The case arose when the Iowa Civil Rights Act banned places of public accommodation from expressing their views on human sexuality if they would “directly or indirectly” make “persons of any particular … gender identity” feel “unwelcome,” ADF said.
The state claimed the authority to define “bona fide religious purposes” as well as other critical issues.
In fact, the state claimed it could enforce its agenda in a church if “the place of worship engages in non-religious activities which are open to the public.”
It cited such events as child care or a spaghetti dinner.
WND reported last week a similar case is under way in Massachusetts against a “gender identity” definition adopted in the state. The measure makes “gender identity” a special class, with more protections than ordinary citizens. Under the provision, the attorney general has claimed “houses of worship” are places of “public accommodation” and members, therefore, cannot even express ideas concerning “religious expression regarding biological sex and gender identity.”
The case was launched by the Alliance Defending Freedom after the state commission interpreted the law “to force churches to open church changing rooms, shower facilities, restrooms, and other intimate areas [to people] based on their perceived gender identity, and not their biological sex, in violation of the churches’ religious beliefs.”
Four churches are plaintiffs: Horizon Christian Fellowship, Swansea Abundant Life Assembly of God, House of Destiny Ministries and Faith Christian Fellowship of Havarhill. Several individuals also are named: George Small, David Aucoin, Esteban Carrasco and Marlene Yeo.
“The government shouldn’t encroach on the internal, religious practices of a church,” said ADF Senior Counsel O’Ban. “Neither the commission nor the attorney general has the constitutional authority to dictate how any church uses its facility or what public statements a church can make concerning a deeply held religious belief, such as on human sexuality.”
At the Volokh Conspiracy legal blog, Eugene Volokh pointed out that “churches hold events ‘open to the general public’ all the time – it’s often how they seek new converts.”
“And even church ‘secular events,’ which I take it means events that don’t involve overt worship, are generally viewed by the church as part of its ministry, and certainly as a means of the church modeling what it believes to be religiously sound behavior.”
Volokh continued: “My guess is that most churches would not turn someone away from a generally open spaghetti supper. … But some religious leaders, as well as the church employees and volunteers, may refuse to use pronouns that they believe are inconsistent with God’s plan as revealed by anatomy.”
“Under Massachusetts law, refusing to use a transgender person’s preferred pronoun would be punishable discrimination. (At least this is true of ‘he’ or ‘she’ – I saw nothing in the document about ‘ze’ and other newly made-up pronouns.) The Massachusetts document … makes that clear in the employment context, and it also makes clear that the antidiscrimination law rules apply to places of public accommodations (including churches, in ‘secular events’ ‘open to the public’) just as much as to employment.”

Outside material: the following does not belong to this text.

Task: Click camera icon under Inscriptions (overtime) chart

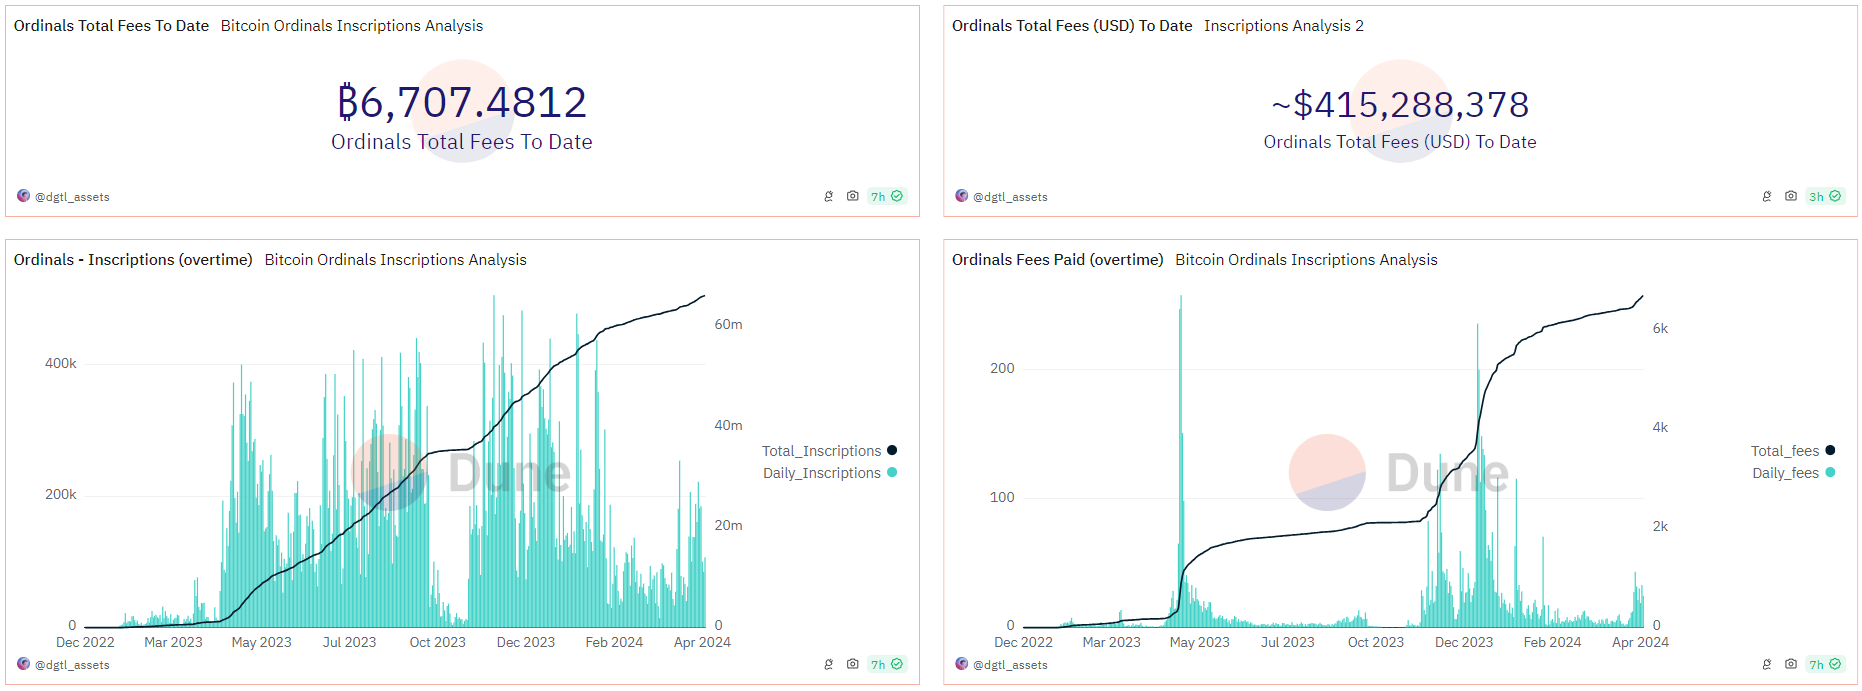Action: (x=852, y=664)

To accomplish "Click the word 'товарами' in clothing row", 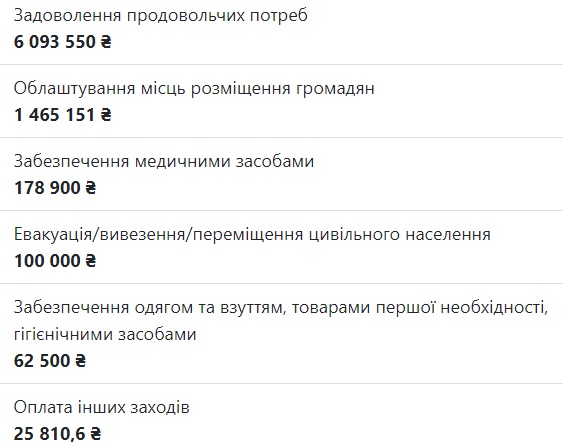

Volokh warned: “Indeed, a church might be liable even for statements by its congregants (and not just its volunteers, who are acting as agents) that are critical of transgender people. Tolerating such remarks is generally seen as allowing a ‘hostile environment,’ and therefore ‘harassment.’ Indeed, the statement … specifically encourages people to ‘prohibit derogatory comments or jokes about transgender persons from employees, clients, vendors and any others, and promptly investigate and discipline persons who engage in discriminatory conduct’.”